** Datos de posición de palabras y elementos **
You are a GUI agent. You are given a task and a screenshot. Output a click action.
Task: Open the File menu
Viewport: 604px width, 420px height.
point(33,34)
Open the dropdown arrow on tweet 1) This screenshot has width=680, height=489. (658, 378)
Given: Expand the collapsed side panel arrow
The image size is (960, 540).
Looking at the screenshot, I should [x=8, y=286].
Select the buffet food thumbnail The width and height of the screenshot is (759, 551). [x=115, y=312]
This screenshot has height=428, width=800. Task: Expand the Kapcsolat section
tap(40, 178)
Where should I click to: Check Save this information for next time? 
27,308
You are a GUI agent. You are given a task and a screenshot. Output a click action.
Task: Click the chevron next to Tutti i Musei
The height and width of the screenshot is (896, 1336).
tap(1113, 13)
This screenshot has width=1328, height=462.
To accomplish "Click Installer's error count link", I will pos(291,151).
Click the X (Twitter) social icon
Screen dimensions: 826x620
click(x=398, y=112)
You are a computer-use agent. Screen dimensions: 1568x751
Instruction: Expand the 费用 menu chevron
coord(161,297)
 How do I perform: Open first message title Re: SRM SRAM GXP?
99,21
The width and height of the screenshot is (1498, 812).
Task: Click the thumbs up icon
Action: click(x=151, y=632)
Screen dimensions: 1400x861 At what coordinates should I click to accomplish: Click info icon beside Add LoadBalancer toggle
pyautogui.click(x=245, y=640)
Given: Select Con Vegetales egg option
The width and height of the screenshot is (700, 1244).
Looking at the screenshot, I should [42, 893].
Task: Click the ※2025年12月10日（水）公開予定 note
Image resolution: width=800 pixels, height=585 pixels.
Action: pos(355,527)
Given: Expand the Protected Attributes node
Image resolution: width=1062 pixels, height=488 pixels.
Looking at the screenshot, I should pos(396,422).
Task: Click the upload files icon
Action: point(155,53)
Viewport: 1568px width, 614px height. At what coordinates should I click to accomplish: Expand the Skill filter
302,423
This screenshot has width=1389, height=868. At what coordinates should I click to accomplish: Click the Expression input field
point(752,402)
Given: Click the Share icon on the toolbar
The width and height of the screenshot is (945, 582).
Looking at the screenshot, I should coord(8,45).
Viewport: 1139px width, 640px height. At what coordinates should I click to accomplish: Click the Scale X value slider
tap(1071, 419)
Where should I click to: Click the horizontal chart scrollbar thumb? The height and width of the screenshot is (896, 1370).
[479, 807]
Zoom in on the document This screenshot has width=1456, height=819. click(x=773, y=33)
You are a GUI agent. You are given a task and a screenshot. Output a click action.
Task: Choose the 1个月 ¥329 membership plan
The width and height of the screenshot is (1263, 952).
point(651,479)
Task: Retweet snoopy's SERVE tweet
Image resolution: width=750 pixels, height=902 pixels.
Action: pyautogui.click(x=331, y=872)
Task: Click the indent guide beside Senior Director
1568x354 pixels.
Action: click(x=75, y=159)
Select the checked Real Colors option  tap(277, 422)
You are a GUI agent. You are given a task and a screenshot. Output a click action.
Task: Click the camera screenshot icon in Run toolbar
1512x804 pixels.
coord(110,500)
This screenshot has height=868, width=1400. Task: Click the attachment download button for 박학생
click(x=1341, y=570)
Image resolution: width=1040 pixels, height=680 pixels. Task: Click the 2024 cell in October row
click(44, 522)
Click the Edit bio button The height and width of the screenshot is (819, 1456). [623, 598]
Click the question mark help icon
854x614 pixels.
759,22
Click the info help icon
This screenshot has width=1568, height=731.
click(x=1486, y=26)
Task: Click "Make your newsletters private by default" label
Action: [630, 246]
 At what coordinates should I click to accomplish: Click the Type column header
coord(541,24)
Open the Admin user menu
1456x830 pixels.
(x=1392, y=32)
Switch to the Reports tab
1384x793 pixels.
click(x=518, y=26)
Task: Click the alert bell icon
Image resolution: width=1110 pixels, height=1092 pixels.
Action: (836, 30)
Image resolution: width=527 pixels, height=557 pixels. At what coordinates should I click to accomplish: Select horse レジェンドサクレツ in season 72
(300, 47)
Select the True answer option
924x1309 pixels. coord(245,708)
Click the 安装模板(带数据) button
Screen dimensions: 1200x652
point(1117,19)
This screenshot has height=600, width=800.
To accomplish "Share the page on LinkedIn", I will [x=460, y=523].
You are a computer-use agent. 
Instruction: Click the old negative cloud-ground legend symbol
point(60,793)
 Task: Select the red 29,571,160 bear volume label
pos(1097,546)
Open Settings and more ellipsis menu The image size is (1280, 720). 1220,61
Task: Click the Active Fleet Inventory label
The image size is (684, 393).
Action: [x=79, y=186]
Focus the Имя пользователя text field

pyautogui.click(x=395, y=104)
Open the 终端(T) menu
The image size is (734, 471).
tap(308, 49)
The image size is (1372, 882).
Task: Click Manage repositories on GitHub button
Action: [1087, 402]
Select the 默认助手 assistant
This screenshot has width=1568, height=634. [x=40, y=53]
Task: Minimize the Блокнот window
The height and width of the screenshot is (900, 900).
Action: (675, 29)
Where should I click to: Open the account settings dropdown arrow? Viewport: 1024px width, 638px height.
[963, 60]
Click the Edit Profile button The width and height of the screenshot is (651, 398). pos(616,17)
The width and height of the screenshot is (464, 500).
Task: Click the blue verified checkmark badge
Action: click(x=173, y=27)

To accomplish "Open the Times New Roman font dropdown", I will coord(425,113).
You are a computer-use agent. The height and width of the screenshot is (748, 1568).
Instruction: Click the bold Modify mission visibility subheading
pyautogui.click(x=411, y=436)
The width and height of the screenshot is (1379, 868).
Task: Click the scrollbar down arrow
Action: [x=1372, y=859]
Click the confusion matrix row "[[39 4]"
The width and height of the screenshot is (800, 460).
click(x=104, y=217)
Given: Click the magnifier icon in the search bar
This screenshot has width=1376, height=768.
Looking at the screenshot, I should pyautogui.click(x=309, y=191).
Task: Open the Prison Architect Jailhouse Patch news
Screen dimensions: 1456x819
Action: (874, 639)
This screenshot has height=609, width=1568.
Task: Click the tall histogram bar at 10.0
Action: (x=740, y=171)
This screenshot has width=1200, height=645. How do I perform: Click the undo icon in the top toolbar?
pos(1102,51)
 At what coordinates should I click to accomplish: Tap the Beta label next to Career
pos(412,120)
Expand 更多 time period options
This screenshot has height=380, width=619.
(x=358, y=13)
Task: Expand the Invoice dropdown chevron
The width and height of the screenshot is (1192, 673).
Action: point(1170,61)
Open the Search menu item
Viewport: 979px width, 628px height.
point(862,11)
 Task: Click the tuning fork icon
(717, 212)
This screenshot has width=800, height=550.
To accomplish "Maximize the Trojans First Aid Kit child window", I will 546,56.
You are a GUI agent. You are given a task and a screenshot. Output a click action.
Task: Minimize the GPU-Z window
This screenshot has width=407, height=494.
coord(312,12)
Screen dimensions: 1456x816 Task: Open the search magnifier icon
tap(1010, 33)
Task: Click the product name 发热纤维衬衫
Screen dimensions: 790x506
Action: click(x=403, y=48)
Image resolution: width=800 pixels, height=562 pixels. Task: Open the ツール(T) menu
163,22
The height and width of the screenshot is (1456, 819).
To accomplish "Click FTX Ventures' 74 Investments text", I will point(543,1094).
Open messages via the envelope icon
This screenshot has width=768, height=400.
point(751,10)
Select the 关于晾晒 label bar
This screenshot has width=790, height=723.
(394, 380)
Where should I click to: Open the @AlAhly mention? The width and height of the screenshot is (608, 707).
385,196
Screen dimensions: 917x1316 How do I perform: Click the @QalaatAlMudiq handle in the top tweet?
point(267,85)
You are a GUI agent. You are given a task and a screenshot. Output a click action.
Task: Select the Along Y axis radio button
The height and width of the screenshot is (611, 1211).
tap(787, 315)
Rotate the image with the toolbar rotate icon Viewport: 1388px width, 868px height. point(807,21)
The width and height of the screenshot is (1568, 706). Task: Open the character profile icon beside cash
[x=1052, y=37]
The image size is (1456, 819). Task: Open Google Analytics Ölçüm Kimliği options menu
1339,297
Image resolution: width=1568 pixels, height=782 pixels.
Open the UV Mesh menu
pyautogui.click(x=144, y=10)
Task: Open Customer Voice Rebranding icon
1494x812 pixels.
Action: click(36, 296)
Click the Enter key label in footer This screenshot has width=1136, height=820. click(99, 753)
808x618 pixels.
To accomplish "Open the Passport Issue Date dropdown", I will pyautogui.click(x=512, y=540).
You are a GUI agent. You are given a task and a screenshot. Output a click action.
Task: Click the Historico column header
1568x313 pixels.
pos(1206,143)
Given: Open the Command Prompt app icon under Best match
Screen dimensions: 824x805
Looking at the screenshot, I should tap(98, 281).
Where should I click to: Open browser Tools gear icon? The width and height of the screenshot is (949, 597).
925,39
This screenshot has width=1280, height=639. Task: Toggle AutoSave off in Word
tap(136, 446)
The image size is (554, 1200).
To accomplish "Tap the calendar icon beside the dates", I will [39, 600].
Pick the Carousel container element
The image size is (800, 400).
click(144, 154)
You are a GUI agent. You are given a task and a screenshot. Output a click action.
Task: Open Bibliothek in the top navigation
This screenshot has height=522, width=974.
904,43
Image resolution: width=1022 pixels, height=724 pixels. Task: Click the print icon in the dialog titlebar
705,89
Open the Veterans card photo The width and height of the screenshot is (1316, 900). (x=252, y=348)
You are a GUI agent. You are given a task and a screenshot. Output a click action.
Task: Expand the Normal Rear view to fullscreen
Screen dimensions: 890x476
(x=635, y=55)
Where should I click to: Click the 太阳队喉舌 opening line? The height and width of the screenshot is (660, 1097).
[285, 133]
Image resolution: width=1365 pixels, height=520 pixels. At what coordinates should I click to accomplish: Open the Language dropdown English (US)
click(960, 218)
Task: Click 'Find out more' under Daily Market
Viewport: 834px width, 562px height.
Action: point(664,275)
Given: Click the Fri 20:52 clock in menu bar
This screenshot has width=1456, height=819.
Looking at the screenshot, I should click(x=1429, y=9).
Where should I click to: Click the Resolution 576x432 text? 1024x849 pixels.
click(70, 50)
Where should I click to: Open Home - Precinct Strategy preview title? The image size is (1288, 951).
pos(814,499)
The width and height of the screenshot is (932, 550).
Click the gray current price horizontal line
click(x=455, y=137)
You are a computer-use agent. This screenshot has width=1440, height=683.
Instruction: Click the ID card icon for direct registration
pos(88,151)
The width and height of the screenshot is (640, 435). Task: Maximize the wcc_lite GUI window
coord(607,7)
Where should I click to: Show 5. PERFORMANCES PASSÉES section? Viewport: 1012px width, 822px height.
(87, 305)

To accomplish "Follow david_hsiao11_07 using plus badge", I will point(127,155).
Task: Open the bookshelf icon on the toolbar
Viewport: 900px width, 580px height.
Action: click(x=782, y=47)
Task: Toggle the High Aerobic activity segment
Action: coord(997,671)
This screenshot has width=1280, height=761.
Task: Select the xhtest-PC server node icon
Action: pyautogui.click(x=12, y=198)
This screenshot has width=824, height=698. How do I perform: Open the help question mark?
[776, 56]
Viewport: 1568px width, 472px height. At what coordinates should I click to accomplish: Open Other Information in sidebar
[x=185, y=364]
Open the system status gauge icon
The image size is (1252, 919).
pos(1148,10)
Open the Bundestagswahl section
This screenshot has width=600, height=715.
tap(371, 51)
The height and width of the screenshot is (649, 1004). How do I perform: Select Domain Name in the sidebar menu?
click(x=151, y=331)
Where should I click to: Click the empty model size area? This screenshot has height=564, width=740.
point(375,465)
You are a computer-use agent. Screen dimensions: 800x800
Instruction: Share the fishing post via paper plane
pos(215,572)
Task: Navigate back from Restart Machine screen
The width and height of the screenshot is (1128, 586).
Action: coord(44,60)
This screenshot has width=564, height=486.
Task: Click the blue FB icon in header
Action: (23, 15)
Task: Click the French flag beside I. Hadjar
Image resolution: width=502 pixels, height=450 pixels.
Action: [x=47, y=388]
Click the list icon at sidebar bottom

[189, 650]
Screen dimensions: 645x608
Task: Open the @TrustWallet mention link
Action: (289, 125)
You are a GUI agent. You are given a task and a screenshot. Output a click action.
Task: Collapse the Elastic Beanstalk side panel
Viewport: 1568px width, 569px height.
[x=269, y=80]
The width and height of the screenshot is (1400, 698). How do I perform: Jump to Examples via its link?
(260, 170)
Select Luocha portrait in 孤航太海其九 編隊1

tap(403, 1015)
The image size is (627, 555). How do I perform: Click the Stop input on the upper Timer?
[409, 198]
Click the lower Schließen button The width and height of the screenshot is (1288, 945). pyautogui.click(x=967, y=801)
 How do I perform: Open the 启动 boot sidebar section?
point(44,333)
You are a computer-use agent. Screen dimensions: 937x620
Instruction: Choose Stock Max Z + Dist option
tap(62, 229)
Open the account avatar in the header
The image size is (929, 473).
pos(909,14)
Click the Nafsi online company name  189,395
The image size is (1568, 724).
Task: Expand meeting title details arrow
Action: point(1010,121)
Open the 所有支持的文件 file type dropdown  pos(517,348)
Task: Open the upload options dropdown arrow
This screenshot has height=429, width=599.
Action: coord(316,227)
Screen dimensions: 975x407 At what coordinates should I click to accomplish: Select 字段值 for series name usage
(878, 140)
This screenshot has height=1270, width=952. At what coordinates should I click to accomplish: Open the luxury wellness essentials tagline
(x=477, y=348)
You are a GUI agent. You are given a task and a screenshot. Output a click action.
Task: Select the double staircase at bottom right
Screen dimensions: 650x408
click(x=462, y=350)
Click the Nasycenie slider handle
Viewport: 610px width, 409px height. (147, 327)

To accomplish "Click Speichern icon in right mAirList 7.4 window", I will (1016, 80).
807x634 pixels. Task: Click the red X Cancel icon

** Tarea indicada **
Cambia "Skill filter" por "Category filter" en las filas que van desde la que contiene "Given: Expand the Protected Attributes node" hasta la que contiene "Looking at the screenshot, I should coord(8,45).", ambas incluidas. Devuelve solo esas filas, sin alterar nada más.

** Resultado esperado **
Given: Expand the Protected Attributes node
Image resolution: width=1062 pixels, height=488 pixels.
Looking at the screenshot, I should pos(396,422).
Task: Click the upload files icon
Action: point(155,53)
Viewport: 1568px width, 614px height. At what coordinates should I click to accomplish: Expand the Category filter
302,423
This screenshot has width=1389, height=868. At what coordinates should I click to accomplish: Click the Expression input field
point(752,402)
Given: Click the Share icon on the toolbar
The width and height of the screenshot is (945, 582).
Looking at the screenshot, I should coord(8,45).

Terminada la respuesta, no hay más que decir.